In 1554 Margaret Clement's family moved back to England and while there, Margaret told them of her desire to become a nun. Her parents supported her request and paid for her to join Syon Abbey, but their daughter was set upon entering St Ursula's. Her parents stayed only six years in England before returning to exile in Mechelen after the accession of Elizabeth I.
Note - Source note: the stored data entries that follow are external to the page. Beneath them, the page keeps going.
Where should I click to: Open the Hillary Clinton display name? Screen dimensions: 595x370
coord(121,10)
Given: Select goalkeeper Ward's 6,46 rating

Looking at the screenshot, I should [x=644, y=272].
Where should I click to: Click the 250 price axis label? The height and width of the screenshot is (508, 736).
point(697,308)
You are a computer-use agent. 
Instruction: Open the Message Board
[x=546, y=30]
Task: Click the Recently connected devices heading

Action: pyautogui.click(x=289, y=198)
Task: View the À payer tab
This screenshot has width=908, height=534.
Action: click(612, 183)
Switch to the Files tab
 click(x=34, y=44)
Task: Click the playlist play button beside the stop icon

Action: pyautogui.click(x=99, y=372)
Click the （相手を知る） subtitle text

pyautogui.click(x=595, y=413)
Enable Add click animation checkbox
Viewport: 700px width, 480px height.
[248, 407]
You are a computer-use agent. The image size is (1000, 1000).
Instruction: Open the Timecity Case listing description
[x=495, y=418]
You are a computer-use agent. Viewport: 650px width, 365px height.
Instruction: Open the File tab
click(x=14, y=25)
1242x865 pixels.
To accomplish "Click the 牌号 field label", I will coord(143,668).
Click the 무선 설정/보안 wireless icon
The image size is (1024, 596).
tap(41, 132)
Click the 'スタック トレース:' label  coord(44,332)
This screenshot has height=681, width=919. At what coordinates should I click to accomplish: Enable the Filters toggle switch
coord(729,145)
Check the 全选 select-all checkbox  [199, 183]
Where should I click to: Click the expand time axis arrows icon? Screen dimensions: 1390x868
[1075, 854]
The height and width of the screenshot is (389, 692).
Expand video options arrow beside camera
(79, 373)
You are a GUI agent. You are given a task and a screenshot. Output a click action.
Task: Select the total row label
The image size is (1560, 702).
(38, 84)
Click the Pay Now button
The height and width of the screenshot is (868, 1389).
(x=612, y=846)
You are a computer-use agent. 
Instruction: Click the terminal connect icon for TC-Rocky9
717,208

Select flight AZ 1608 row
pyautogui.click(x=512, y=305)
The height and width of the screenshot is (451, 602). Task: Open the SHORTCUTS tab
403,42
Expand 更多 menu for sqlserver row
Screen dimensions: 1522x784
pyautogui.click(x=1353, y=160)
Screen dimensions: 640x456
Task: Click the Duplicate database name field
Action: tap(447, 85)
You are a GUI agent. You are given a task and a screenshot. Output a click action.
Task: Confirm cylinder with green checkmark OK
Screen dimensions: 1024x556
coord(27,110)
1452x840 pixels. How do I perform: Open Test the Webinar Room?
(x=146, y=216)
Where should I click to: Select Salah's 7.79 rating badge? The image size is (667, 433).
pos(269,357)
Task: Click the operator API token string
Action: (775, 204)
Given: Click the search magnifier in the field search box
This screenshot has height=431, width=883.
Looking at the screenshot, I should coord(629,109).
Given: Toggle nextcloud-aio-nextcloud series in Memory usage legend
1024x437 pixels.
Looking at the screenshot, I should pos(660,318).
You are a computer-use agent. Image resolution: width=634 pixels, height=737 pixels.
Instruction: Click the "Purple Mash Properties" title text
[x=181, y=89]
Margaret Clement was later to head St Ursula's convent. In the canonical ballot, she was elected by only one vote. However, there was an impediment to her taking charge, since Tridentine legislation required Prioresses to be more than forty years old. In the event, the nun who had come second in the ballot was ten years older than Margaret and could perhaps have been given the post, but the Bishop of Louvain instead supported Margaret's election. St Ursula's was a Flemish monastery but the house attracted many English women who wanted to become nuns. Between 1569 and 1606, 28 women escaping persecution in the then Protestant England entered the convent and this was generally considered to be owing to Margaret's being in charge.

==Death and legacy==
In 1606 Clement retired and the new elected prioress was Flemish. A group of six nuns, unhappy that their candidate, Mary Wiseman, had not been elected, decided to establish an English house. Elizabeth Shirley was chosen as the person who would organise the new house.

Clement died in Leuven in 1612.

In 1616 or 1626 Elizabeth Shirley wrote what is now thought to be the first biography of a woman, by a woman in English. She chose to record Clement's life and how she led St Ursula's convent in Leuven.